(Stored data)
Content starts

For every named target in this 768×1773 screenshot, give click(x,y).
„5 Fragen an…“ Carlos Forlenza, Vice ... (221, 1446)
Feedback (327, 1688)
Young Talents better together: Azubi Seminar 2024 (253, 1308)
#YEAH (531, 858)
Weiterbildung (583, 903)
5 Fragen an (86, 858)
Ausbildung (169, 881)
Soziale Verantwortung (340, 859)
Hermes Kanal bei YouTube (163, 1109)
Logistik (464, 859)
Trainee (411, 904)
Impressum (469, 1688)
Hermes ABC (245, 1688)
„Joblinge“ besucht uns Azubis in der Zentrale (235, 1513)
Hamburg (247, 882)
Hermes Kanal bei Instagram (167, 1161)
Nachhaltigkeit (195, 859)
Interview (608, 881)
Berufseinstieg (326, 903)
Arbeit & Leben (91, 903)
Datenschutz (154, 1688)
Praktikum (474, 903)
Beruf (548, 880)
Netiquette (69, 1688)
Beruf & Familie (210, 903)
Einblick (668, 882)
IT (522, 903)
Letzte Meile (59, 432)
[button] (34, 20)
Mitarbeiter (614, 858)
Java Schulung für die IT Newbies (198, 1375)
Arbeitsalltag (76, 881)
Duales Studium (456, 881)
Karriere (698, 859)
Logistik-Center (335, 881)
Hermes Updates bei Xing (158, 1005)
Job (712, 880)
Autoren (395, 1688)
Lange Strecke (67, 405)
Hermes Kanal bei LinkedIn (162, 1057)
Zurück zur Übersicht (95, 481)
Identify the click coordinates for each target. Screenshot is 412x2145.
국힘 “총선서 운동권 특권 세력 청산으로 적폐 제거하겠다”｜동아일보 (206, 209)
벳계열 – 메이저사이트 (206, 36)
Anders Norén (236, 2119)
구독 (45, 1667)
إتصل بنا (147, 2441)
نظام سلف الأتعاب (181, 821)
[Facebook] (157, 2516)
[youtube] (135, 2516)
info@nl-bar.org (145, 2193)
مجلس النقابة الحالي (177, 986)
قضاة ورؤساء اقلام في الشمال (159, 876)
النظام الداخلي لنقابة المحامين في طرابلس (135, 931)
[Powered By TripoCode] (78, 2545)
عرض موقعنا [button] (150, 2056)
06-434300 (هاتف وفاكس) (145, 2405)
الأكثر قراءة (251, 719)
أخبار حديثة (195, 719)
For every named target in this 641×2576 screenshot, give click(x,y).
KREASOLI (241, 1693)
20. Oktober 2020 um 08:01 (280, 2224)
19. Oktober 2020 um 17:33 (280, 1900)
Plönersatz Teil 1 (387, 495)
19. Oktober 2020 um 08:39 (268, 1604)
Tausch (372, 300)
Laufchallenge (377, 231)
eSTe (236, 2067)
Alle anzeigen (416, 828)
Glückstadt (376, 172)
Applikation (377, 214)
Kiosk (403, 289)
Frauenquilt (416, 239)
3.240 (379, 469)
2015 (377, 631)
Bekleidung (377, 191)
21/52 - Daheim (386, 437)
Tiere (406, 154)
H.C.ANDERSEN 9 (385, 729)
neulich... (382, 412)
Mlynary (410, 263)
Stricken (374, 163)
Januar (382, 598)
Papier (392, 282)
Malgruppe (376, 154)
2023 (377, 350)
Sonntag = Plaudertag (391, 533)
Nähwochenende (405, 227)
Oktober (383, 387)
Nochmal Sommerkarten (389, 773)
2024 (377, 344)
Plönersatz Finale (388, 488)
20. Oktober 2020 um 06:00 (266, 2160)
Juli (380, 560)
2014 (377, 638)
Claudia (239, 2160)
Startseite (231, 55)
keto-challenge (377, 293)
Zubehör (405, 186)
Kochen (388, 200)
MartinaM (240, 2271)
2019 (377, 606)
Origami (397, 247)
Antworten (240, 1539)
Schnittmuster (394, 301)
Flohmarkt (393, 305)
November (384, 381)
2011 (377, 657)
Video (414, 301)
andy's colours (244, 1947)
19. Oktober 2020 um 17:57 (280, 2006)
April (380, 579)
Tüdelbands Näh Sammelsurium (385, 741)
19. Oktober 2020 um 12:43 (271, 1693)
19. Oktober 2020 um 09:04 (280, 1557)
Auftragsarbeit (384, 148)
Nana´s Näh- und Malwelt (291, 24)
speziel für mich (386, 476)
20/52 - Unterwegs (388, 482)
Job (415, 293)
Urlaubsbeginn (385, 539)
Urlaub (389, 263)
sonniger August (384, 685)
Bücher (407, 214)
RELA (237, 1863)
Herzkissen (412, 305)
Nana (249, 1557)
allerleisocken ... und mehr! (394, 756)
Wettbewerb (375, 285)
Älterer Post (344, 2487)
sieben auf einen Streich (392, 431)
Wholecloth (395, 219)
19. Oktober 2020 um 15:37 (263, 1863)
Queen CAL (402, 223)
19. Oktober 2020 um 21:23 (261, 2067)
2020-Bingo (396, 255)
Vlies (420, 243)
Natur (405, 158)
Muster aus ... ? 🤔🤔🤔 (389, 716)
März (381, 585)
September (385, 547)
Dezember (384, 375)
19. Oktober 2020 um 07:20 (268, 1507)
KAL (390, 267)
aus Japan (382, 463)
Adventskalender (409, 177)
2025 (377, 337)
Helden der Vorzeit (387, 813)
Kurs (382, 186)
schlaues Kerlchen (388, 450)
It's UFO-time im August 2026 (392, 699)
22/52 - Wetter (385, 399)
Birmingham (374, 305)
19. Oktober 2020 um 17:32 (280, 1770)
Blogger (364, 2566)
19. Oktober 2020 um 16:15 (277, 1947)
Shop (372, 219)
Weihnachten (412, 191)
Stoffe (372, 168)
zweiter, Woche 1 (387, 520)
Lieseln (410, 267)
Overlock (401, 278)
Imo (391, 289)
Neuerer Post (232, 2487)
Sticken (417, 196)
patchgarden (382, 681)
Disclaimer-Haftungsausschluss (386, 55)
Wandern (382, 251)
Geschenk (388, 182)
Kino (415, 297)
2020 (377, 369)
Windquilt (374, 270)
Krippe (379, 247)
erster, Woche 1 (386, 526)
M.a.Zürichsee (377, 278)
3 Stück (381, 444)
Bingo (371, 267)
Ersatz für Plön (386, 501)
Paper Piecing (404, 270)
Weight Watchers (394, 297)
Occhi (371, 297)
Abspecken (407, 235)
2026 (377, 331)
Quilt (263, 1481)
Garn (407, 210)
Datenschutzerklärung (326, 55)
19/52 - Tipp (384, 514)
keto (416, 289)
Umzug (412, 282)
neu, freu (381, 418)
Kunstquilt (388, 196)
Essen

Content ends

Search the records for the word "Kanal" and copy out every line that holds it.

Hermes Kanal bei YouTube (163, 1109)
Hermes Kanal bei Instagram (167, 1161)
Hermes Kanal bei LinkedIn (162, 1057)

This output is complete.